## Raw data
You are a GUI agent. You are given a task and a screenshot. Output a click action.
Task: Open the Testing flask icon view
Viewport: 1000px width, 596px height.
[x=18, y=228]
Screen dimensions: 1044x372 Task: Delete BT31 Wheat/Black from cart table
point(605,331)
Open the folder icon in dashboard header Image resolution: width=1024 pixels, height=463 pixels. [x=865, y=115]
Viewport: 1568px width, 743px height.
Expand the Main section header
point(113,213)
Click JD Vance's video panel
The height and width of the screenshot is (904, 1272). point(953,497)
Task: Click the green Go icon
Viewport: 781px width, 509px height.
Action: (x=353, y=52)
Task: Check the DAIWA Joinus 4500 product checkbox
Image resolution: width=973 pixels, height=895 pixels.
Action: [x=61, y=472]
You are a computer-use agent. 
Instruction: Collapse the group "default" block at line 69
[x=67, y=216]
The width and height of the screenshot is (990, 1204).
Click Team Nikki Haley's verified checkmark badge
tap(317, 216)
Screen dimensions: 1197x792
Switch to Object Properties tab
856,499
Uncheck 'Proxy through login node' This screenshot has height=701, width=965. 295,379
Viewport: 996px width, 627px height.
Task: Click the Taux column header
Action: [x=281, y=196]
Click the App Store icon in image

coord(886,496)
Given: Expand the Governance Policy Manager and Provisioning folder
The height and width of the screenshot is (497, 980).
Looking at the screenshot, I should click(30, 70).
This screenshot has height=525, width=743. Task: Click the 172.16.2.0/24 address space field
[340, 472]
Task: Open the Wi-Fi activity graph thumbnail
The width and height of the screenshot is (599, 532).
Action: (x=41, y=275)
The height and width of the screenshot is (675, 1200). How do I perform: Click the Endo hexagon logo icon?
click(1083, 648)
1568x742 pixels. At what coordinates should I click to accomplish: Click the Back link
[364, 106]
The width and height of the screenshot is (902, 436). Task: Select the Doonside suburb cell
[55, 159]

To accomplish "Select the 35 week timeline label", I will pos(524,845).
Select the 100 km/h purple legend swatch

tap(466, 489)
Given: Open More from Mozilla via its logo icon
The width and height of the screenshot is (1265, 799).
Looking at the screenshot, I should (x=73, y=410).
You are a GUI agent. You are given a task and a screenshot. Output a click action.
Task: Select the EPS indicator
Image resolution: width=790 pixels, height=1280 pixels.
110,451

## Assignment
Each line holding "folder" should be copied from the material above.

## Response to this task
Open the folder icon in dashboard header Image resolution: width=1024 pixels, height=463 pixels. [x=865, y=115]
Given: Expand the Governance Policy Manager and Provisioning folder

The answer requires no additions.